Oran - A la une

«La contestation pacifique doit être portée par tous»



«Vous les silencieux, vous êtes tous concernés», c'est avec ces paroles scandées hier lors de la 11e marche du mouvement populaire pacifique, que les marcheurs ont voulu s'adresser à tous ceux et celles qui ne prennent pas part à ces manifestations et restent à l'écart à les observer chaque vendredi, estimant que la contestation pacifique devrait être soutenue par tous les Algériens.A présent, les marches du vendredi sont davantage concentrées sur des tentatives d'unité des slogans et des différentes mouvances politiques présentes dans les marches.
Vaine tentative de marcher tous ensemble par des appels «non à la division, l'Algérie est une et indivisible», ou encore «nous sommes tous pour une Algérie libre, soyons unis».
Sur le terrain, c'est chacun pour soi même si cela se passe en carrés où se regroupent des dizaines de manifestants. Il y a ceux qui refusent de s'identifier aux islamistes, et ces derniers ne semblent pas être contre un «mélange» à condition qu'il y ait le respect pour «une Algérie d'Ibn Badis et novembriste» sans pour autant rajouter «islamiste». D'autres s'estiment «intellectuels» et visent des revendications qui ne concernent pas le politique seulement mais toutes les libertés individuelles? et il y a aussi les étudiants et les syndicalistes. Autant d'idées toutes aussi légitimes les unes que les autres mais portées par différentes mouvances. Ce qui donne aux marches à Oran un caractère assez particulier donnant l'impression d'avoir plusieurs marches pour une seule.
Le regroupement habituel au niveau de la place d'Armes est toujours maintenu, d'où est donné à chaque fois le top départ des marches qui sillonnent le centre-ville, même si de plus en plus ils sont nombreux à préférer se regrouper ailleurs. Toutefois, hier, des individus portant des brassards rouges et qui justifient cela ainsi «nous portons ces brassards pour organiser les marches et par exemple bannir les tambours et autres instruments sonores qui gênent les marches». Parmi eux, certains incitaient les marcheurs à se rendre au niveau du pont Zabana «pour la symbolique du nom et pour changer du centre-ville», justifiaient-ils.
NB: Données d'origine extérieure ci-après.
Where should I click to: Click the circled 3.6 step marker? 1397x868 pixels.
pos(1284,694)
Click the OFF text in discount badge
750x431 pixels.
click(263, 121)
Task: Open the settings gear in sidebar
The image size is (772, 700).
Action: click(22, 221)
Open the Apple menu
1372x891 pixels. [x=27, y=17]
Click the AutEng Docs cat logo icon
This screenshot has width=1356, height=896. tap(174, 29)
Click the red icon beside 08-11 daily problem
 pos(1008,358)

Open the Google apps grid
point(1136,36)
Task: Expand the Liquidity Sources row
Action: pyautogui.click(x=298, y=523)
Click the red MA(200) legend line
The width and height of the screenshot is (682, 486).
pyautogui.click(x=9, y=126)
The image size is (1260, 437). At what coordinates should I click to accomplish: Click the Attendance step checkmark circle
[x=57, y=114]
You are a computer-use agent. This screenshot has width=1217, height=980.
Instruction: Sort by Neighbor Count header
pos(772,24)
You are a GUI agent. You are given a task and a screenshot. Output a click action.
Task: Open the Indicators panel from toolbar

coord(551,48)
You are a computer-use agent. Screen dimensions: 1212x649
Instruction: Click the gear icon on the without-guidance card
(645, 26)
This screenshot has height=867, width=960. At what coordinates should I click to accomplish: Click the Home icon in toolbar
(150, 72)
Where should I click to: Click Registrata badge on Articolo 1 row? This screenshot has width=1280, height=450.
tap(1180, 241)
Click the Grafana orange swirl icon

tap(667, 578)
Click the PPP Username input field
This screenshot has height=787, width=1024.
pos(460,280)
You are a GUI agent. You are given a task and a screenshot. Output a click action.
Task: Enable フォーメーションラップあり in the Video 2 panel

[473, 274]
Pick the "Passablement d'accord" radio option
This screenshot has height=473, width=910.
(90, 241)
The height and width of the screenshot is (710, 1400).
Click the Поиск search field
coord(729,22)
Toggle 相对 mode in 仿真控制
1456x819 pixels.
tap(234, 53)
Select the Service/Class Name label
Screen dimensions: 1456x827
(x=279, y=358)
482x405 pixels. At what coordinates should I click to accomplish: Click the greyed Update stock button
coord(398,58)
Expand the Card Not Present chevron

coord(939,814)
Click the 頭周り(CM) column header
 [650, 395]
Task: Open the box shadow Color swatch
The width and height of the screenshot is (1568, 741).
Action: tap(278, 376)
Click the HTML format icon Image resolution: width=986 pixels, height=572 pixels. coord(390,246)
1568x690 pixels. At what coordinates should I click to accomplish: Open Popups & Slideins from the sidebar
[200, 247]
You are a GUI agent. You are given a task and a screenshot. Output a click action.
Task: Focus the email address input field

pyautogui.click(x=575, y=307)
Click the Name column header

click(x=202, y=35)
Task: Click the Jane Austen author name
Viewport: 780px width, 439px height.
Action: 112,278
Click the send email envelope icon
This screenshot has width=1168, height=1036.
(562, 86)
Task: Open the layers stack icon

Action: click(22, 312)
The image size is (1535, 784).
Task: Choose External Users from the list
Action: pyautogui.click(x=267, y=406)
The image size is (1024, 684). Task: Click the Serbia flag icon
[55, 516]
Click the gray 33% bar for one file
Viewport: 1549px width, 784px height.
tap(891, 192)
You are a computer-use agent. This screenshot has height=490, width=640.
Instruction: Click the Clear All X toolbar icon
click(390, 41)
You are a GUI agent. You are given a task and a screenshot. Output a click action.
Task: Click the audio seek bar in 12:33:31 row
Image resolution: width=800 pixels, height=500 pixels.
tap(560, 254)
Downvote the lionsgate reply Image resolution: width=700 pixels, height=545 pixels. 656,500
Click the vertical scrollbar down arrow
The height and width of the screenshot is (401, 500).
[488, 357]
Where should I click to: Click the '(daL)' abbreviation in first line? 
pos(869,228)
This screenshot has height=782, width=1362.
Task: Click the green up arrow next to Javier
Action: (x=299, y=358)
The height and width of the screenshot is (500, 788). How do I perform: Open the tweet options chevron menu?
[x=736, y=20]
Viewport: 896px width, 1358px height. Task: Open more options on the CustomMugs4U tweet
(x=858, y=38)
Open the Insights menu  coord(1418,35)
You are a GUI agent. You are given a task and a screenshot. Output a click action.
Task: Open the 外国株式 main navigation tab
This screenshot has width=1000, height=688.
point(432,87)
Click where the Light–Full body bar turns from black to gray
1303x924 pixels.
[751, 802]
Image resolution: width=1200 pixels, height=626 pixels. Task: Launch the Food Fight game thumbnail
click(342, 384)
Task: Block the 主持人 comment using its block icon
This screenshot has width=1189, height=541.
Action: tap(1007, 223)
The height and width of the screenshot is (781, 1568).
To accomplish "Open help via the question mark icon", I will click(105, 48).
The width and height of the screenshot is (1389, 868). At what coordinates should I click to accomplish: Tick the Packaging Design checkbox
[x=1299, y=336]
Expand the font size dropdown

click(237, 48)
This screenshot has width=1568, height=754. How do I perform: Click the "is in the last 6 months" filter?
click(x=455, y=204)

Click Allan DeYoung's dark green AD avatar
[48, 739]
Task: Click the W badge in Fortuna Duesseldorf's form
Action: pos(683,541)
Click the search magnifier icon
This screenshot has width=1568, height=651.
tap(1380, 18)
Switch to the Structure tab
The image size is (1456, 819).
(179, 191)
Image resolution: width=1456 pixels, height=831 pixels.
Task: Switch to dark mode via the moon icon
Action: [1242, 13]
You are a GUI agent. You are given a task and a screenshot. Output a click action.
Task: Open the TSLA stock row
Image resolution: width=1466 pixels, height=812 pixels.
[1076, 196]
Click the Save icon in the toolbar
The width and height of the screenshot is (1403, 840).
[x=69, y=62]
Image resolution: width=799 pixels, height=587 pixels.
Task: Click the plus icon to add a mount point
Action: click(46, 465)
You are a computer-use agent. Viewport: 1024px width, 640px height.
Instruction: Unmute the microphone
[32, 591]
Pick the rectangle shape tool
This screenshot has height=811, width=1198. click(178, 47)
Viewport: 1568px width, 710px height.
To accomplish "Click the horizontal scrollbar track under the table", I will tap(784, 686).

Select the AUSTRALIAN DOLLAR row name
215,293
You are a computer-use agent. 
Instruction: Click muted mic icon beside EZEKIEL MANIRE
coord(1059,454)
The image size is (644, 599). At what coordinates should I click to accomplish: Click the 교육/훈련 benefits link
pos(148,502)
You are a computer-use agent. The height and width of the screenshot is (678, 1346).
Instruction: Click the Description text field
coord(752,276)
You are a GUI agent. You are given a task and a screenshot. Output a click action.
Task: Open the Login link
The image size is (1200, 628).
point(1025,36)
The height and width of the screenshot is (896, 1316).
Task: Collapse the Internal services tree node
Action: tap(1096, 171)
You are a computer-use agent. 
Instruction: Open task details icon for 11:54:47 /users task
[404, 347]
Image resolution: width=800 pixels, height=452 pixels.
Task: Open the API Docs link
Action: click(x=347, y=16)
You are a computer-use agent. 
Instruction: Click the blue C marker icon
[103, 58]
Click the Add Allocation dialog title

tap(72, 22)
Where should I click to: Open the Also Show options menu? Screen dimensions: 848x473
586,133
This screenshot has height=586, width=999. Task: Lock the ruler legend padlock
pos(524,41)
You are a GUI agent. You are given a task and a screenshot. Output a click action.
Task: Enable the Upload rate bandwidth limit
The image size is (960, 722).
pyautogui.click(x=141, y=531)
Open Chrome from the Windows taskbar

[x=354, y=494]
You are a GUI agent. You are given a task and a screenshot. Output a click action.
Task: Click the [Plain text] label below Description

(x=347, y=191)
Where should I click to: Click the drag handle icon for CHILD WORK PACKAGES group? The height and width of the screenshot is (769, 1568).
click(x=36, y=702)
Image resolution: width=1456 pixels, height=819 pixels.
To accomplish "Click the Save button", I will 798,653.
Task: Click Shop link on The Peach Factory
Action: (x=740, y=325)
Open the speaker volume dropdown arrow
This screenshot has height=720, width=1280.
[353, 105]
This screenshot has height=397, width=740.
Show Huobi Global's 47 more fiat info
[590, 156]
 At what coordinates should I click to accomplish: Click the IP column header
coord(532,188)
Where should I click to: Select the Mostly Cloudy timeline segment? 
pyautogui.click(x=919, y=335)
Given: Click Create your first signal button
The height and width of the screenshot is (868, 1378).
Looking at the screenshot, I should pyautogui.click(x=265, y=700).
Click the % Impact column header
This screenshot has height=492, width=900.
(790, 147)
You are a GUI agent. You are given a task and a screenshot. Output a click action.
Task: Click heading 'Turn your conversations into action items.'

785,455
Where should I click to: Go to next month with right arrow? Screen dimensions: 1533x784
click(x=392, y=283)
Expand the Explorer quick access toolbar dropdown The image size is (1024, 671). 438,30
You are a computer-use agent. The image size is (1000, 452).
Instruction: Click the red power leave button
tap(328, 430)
Les slogans d'hier étaient presque tous semblables à l'exception de ceux concernant Gaïd Salah où là les manifestants restaient divisés. Si certains ne l'évoquent tout simplement pas en appelant «à l'unité entre le peuple et son armée», d'autres plus tranchés sur la question diront «L'armée est celle du peuple et Gaïd est le vôtre (en référence au système)».
Hier, des débats ont eu lieu en marge de la marche, non seulement concernant l'évolution de la situation dans le pays avec notamment l'interrogation «pourquoi Ouyahia et Saïd Bouteflika ne sont pas inquiétés par la justice ' Que se passe-t-il réellement durant ces auditions '».
Des questionnements ont également été posés concernant le timing des prochaines marches de vendredi étant donné que la 12e marche aura lieu durant le mois de Ramadhan. «Doit-on marcher comme d'habitude après la prière du dohr ' Ou bien après le f'tor ' Ou alors faire les deux chacun selon ses moyens physiques et possibilités ' La question n'a pas encore été tranchée.